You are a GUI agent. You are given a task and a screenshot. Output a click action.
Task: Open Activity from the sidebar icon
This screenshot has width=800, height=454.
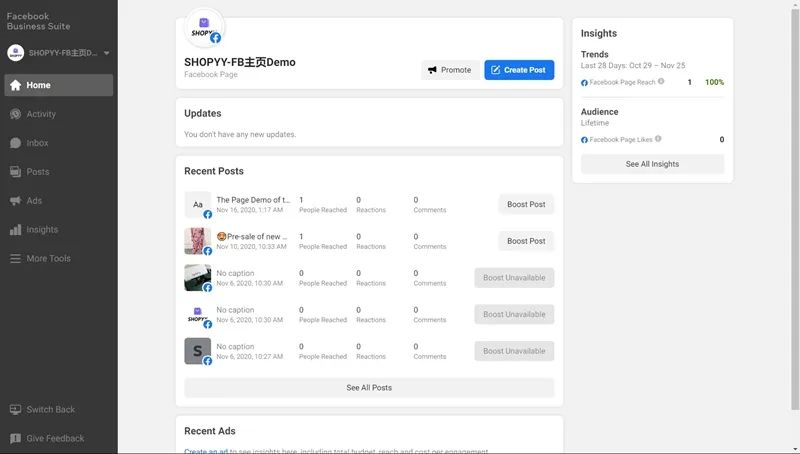click(x=15, y=114)
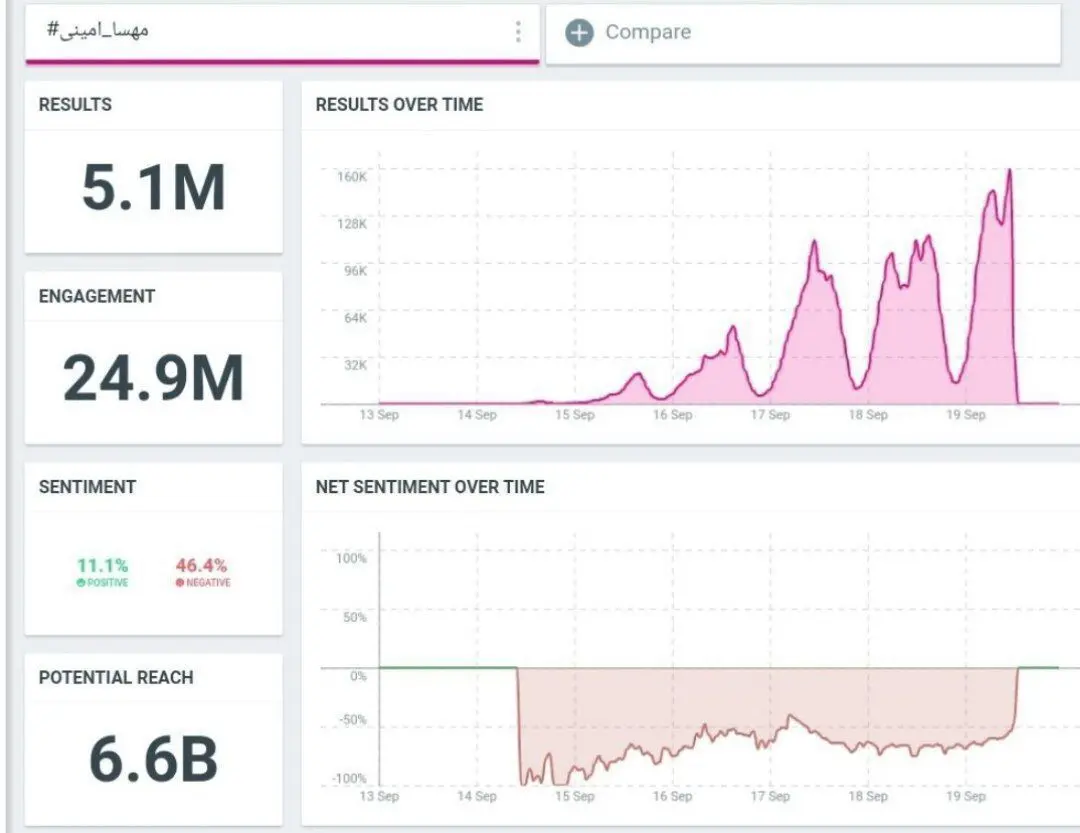Click the red negative sentiment indicator dot
Viewport: 1080px width, 833px height.
pos(180,583)
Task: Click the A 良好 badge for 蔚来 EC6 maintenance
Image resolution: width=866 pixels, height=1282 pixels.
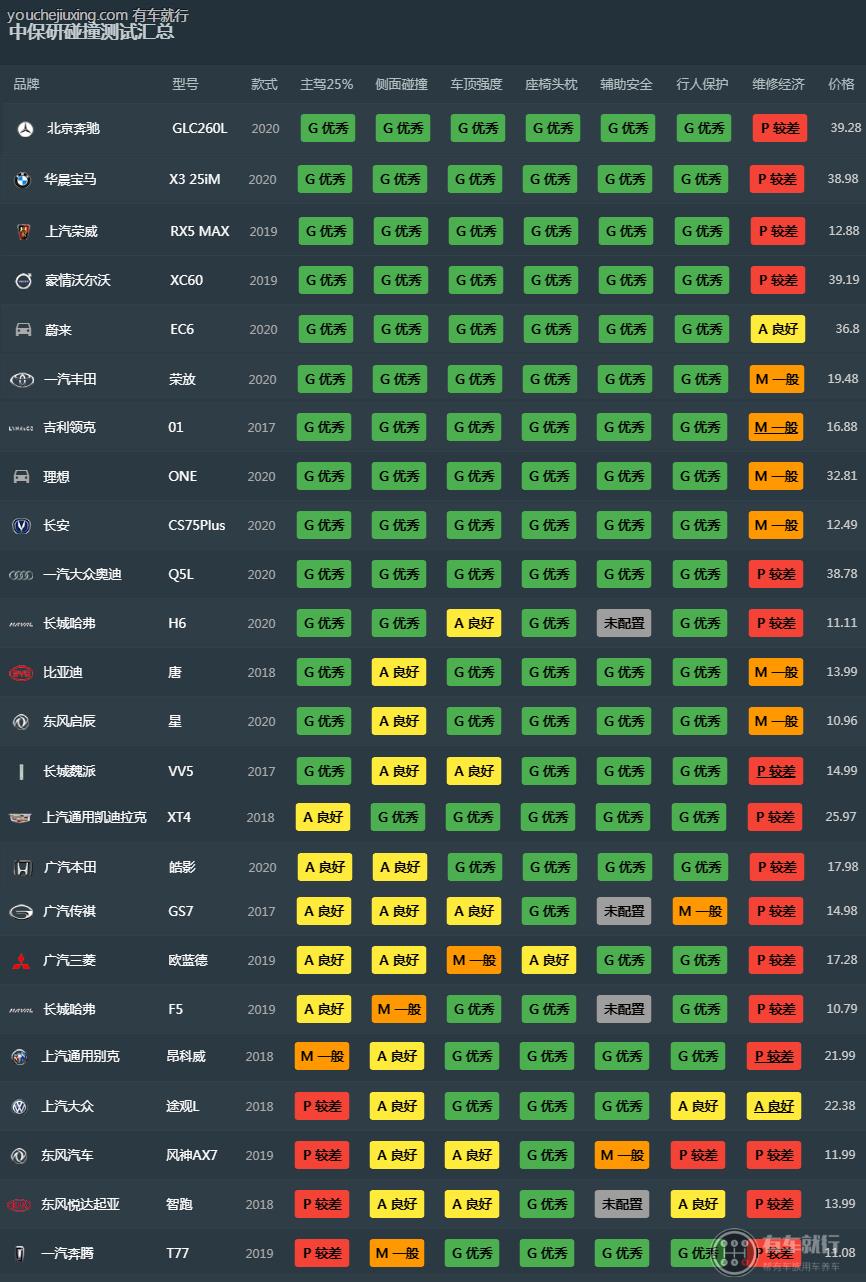Action: 778,329
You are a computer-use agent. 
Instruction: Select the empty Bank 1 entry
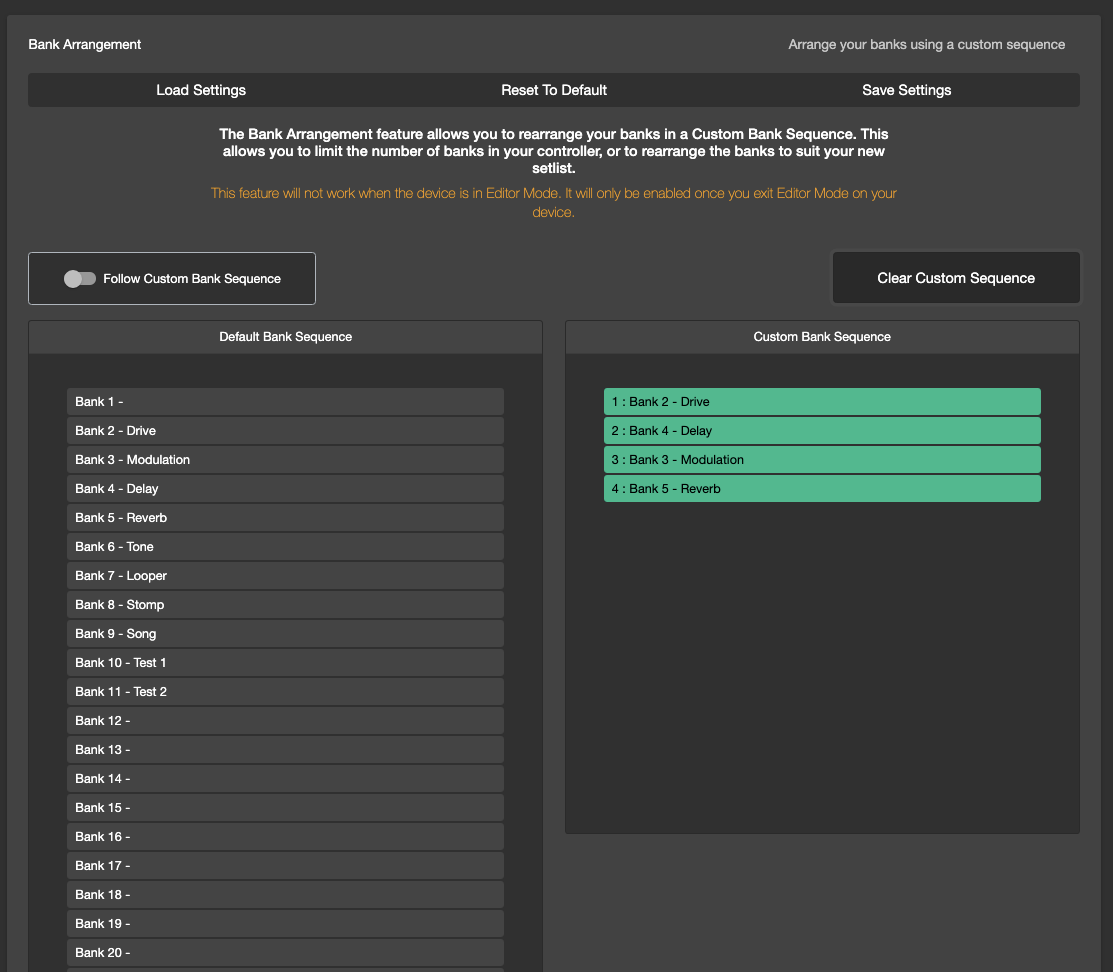tap(285, 402)
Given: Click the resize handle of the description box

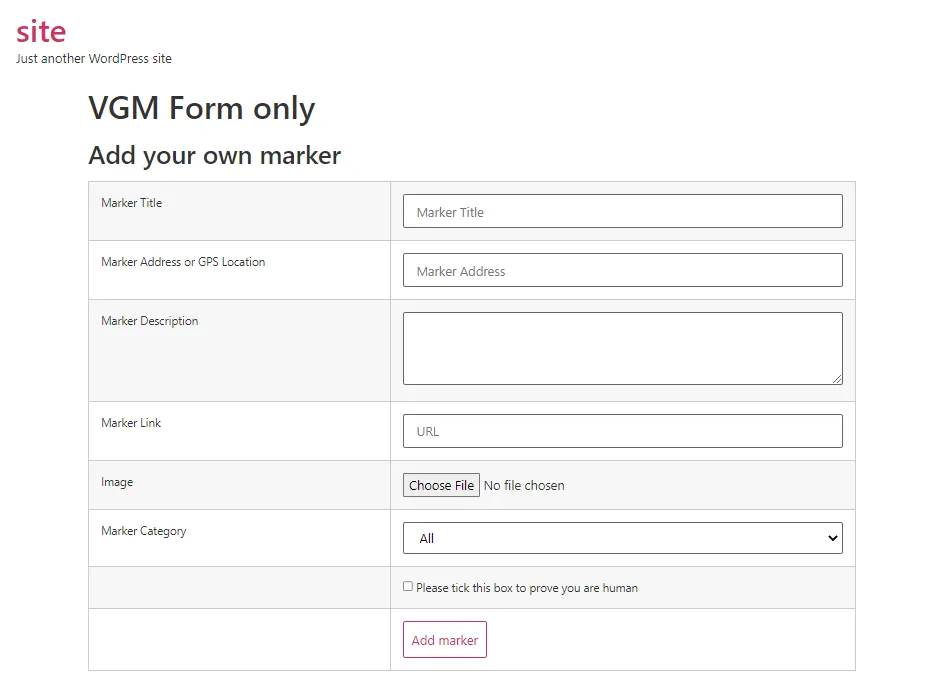Looking at the screenshot, I should (837, 378).
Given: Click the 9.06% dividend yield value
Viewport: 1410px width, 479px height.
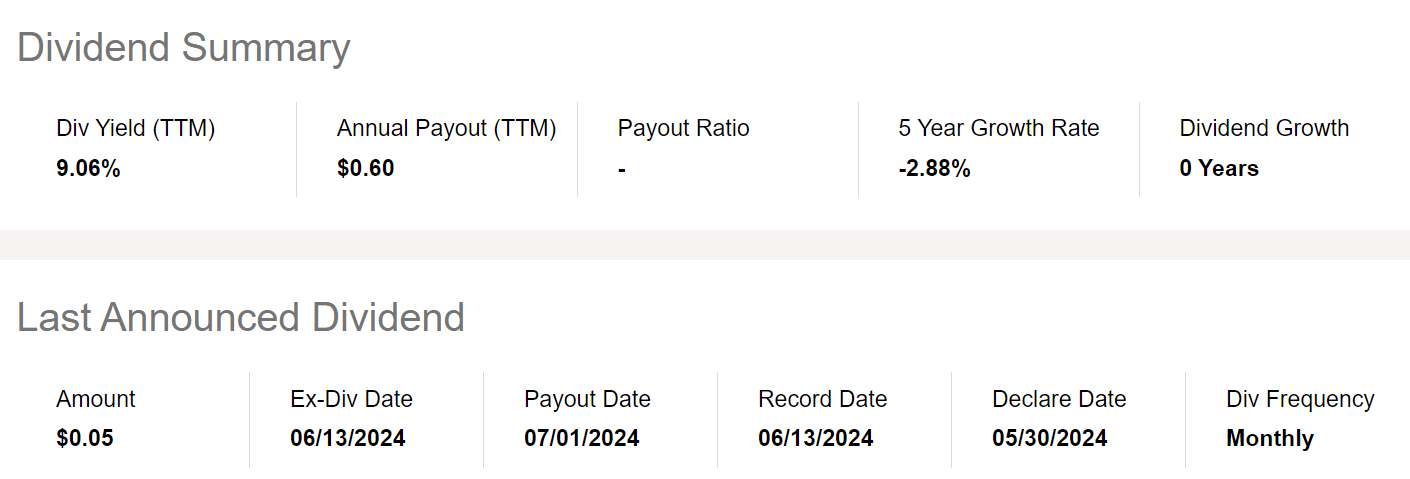Looking at the screenshot, I should click(x=88, y=168).
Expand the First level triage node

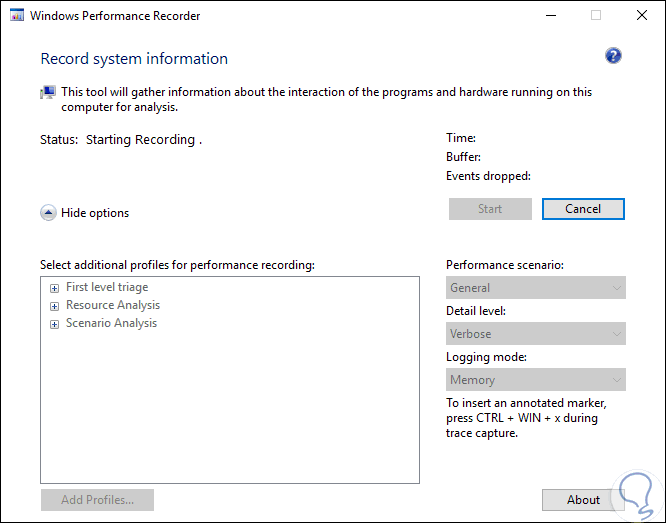pos(55,288)
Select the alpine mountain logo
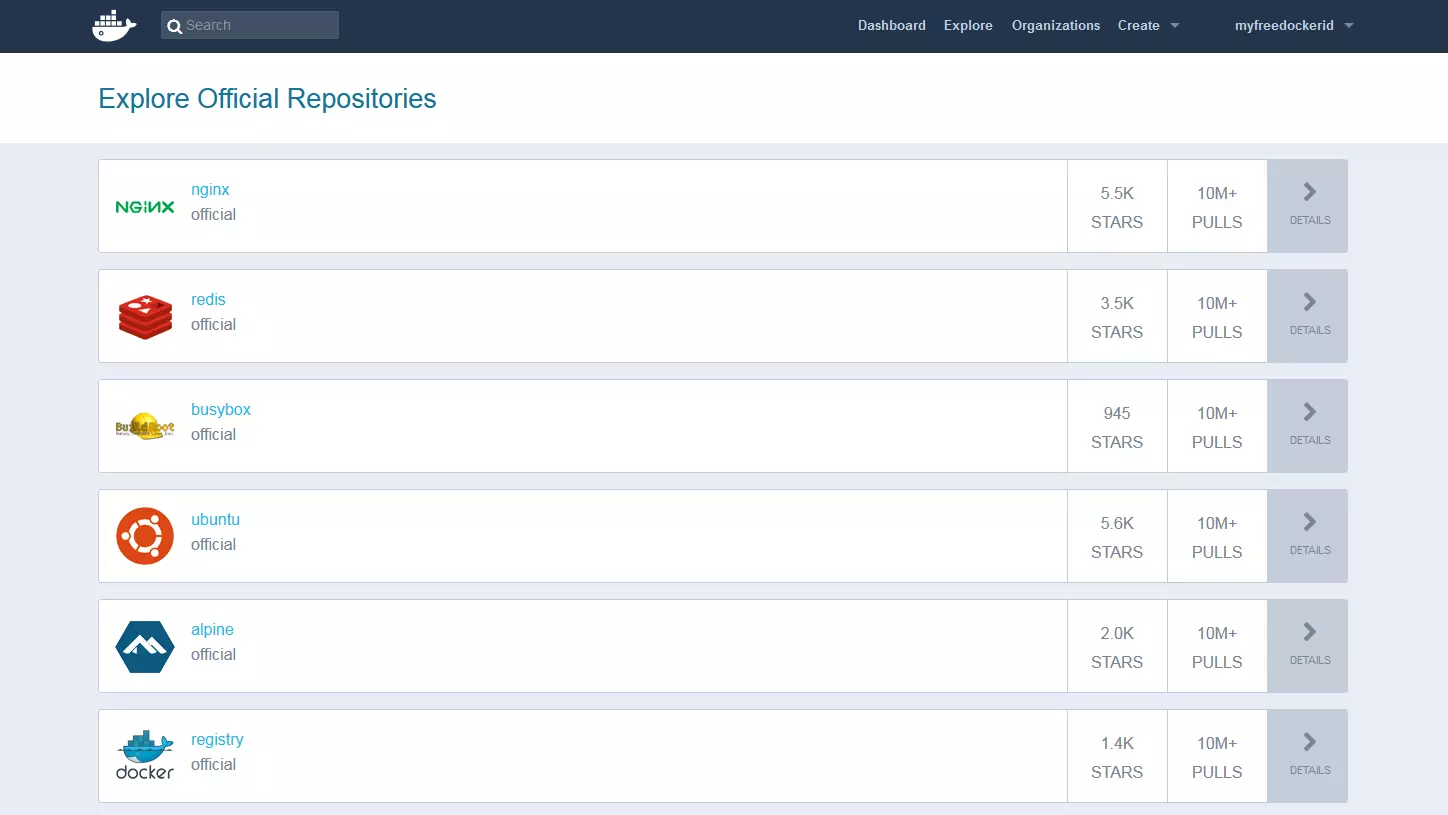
::::
# Work request:
The entries above need to be repeated in full, word for word. Skip the images.

# Answer below:
You are a GUI agent. You are given a task and a screenshot. Output a click action.
Task: Open Activity from the sidebar icon
This screenshot has width=800, height=454.
click(x=15, y=114)
Click the red negative sentiment indicator dot
Viewport: 1080px width, 833px height.
pos(180,583)
Task: Click the A 良好 badge for 蔚来 EC6 maintenance
Image resolution: width=866 pixels, height=1282 pixels.
Action: 778,329
You are a computer-use agent. 
Instruction: Select the empty Bank 1 entry
tap(285, 402)
Given: Click the resize handle of the description box

Looking at the screenshot, I should (837, 378).
Given: Click the 9.06% dividend yield value
Viewport: 1410px width, 479px height.
Looking at the screenshot, I should click(x=88, y=168).
Expand the First level triage node

pos(55,288)
Select the alpine mountain logo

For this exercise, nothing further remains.